**Task to carry out**
Copy the records from the start through the line containing "tap(1254, 44)", swapping "badge" for "icon" and keeping everything else unchanged. Leave out the pictures.

-------- Dataset records --------

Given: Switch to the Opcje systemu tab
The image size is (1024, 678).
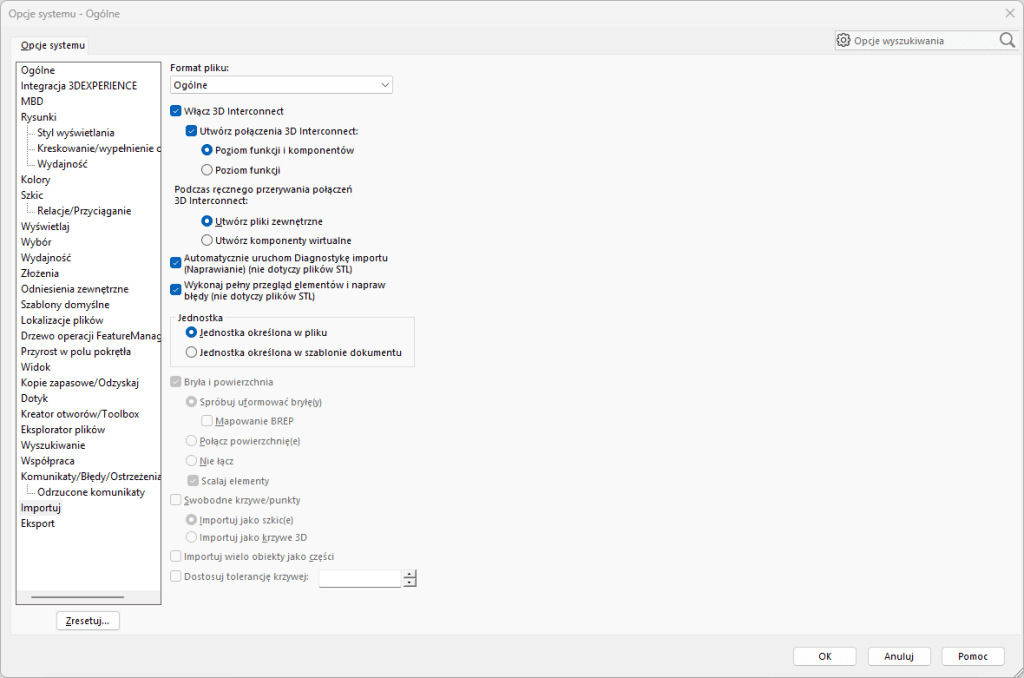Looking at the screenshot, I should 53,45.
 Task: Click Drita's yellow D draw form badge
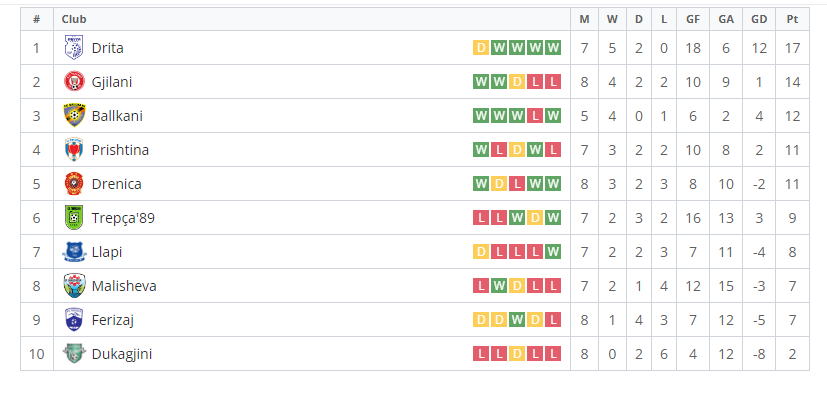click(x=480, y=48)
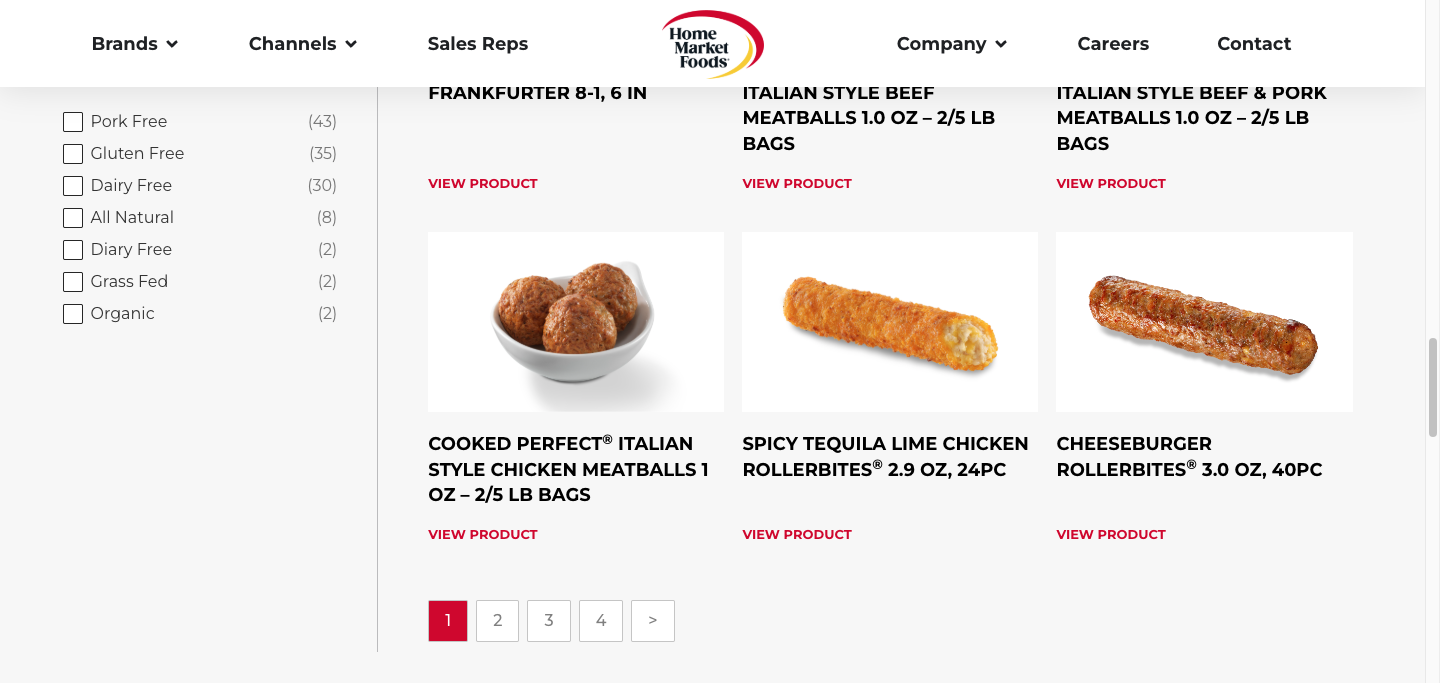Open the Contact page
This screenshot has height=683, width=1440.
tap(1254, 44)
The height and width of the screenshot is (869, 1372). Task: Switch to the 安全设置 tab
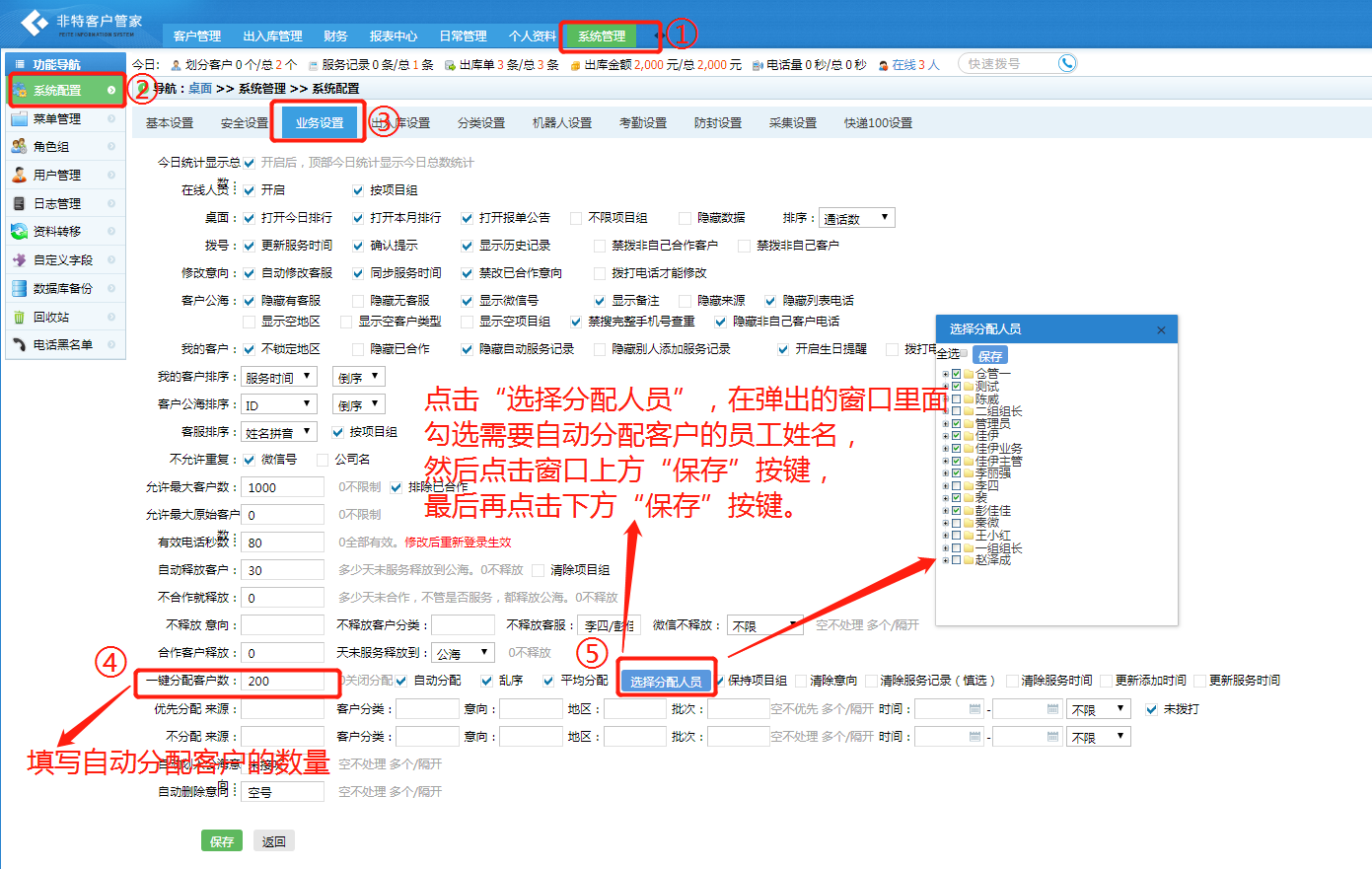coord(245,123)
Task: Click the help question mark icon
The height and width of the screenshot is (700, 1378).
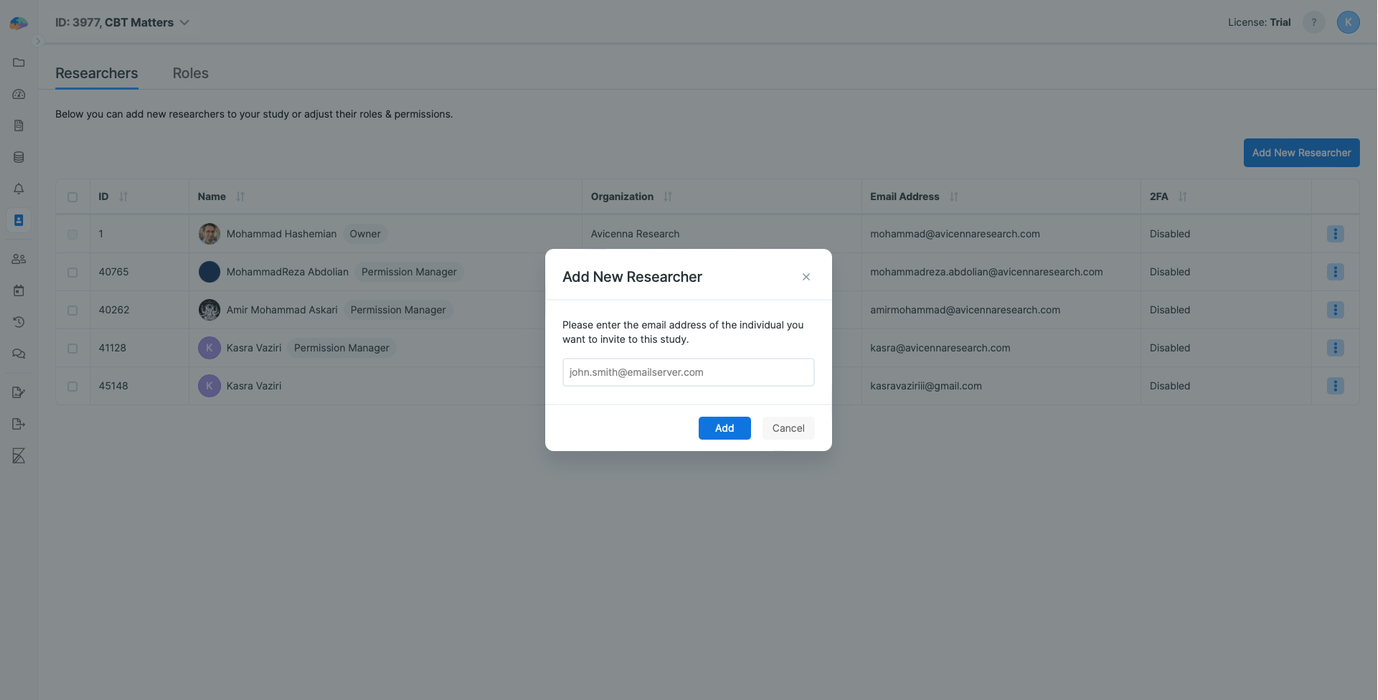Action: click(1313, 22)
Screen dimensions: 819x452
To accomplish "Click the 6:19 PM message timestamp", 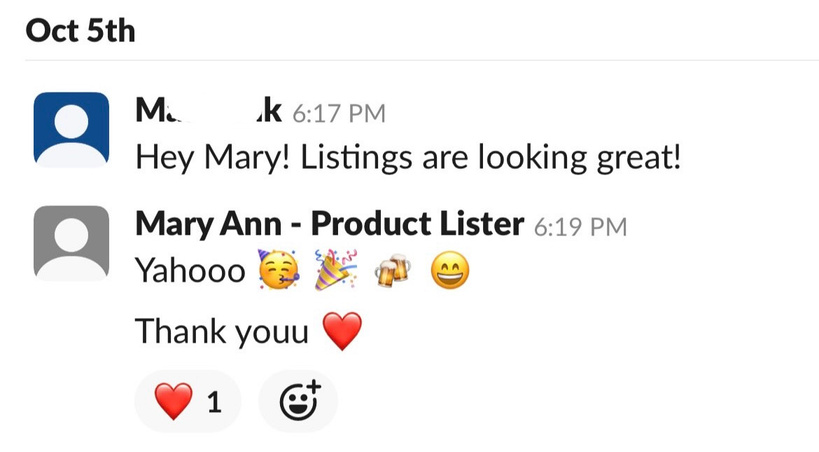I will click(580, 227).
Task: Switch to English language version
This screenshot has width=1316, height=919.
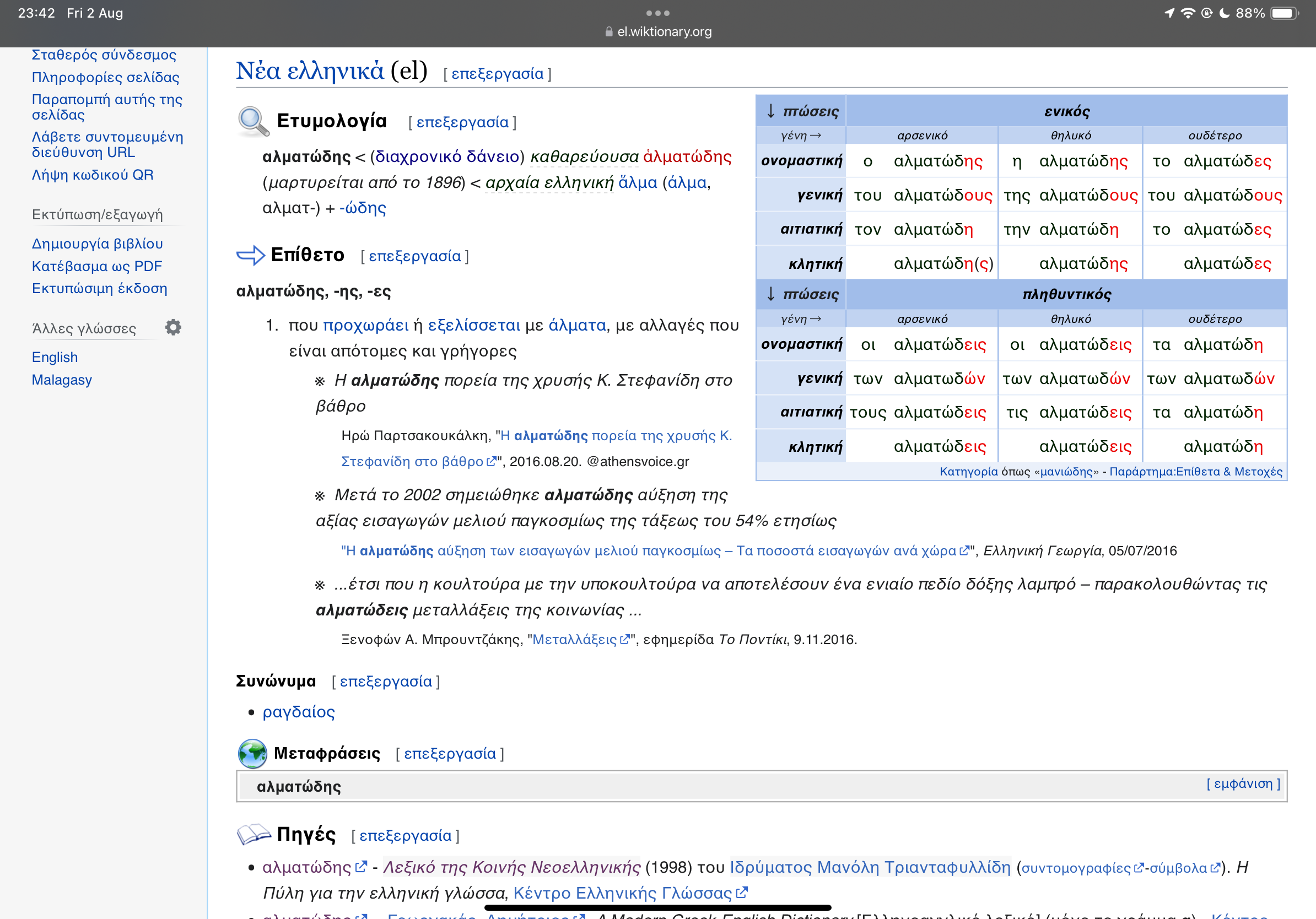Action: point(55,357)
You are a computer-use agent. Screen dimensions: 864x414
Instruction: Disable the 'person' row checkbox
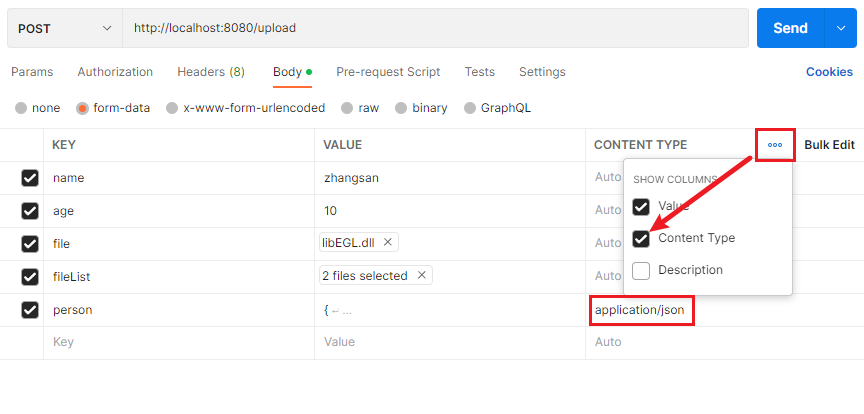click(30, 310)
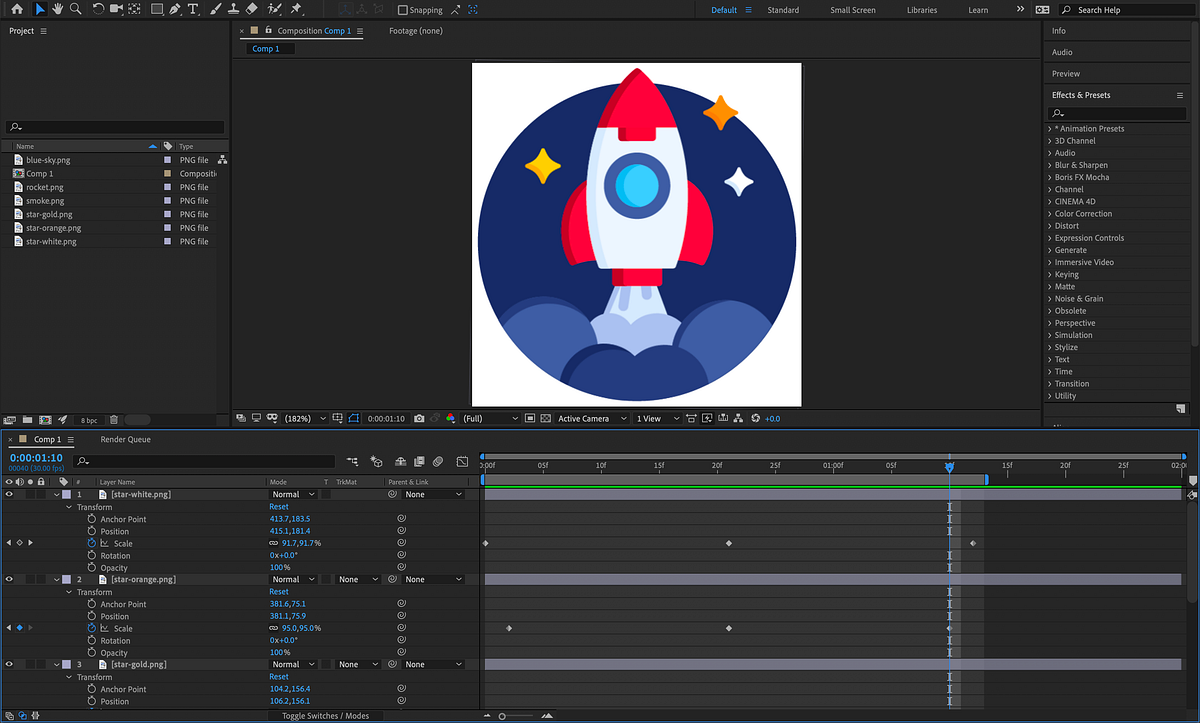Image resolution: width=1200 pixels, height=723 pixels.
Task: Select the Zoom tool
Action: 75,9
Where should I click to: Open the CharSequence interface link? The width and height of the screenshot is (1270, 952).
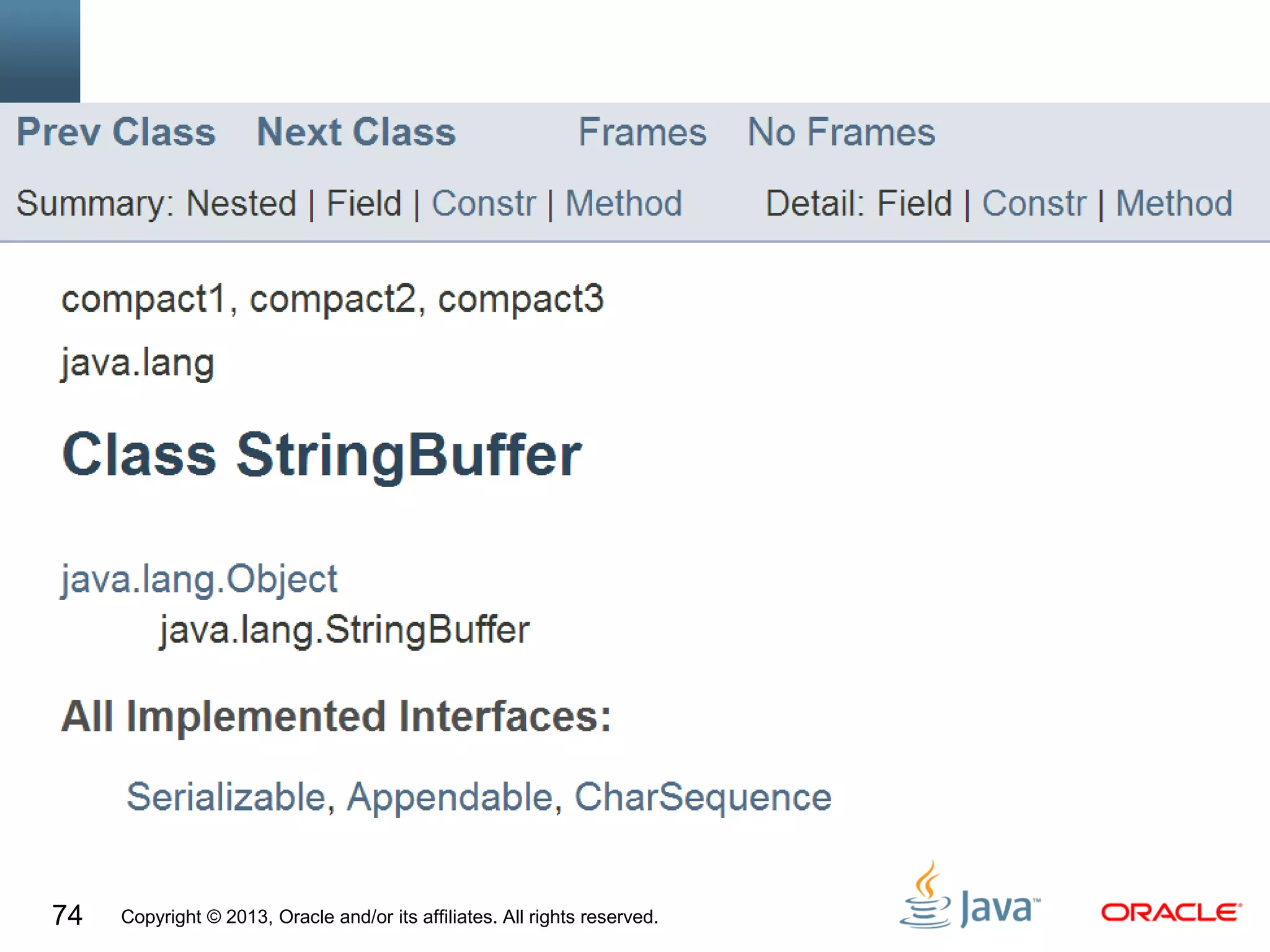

--------

**Solution to this exercise**
Given: Switch to the Opcje systemu tab
The image size is (1024, 678).
Looking at the screenshot, I should 53,45.
 Task: Click Drita's yellow D draw form icon
click(x=480, y=48)
Open the Contact page
This screenshot has height=683, width=1440.
tap(1254, 44)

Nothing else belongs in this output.